What the task requires.
Find every line in the listing that contains the word "with", and copy each of those lines in full.

Exercise input.
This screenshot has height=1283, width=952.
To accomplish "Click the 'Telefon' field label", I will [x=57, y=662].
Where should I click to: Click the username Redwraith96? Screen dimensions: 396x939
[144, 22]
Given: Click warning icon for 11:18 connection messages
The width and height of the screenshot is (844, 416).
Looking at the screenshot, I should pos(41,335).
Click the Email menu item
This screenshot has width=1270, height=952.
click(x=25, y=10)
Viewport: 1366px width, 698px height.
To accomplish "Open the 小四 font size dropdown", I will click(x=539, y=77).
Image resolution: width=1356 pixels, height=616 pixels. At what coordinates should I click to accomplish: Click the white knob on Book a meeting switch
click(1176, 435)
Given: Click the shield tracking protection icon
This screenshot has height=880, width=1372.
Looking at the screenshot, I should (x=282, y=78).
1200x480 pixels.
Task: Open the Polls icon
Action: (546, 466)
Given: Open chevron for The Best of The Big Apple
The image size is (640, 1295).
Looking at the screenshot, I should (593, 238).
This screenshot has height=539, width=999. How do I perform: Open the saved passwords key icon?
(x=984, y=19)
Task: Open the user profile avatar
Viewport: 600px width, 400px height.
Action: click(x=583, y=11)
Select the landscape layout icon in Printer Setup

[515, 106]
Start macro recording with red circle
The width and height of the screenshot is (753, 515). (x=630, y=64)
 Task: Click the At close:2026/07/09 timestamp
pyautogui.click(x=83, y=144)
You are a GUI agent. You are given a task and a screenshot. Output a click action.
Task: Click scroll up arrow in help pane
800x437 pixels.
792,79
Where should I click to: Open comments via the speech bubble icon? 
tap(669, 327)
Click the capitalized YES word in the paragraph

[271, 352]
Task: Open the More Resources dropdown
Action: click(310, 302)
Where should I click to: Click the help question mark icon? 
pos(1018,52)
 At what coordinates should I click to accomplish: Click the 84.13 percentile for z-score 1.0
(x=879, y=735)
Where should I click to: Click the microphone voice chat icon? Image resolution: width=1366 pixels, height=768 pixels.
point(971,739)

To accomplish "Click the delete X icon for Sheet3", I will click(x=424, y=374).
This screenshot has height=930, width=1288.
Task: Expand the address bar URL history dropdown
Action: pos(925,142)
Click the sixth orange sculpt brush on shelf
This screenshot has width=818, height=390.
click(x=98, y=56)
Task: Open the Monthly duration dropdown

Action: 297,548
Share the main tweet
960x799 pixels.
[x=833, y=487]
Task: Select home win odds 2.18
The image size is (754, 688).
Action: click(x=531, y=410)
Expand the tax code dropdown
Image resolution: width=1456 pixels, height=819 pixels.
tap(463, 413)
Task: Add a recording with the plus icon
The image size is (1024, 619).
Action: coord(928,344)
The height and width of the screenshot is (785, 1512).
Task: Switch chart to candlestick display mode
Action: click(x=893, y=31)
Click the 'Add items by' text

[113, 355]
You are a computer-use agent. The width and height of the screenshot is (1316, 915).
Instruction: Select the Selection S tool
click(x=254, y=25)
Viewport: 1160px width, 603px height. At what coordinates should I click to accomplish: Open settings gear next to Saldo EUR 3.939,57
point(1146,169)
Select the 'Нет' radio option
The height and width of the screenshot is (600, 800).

Task response.
Start macro recording with red circle
Task: Add a recording with the plus icon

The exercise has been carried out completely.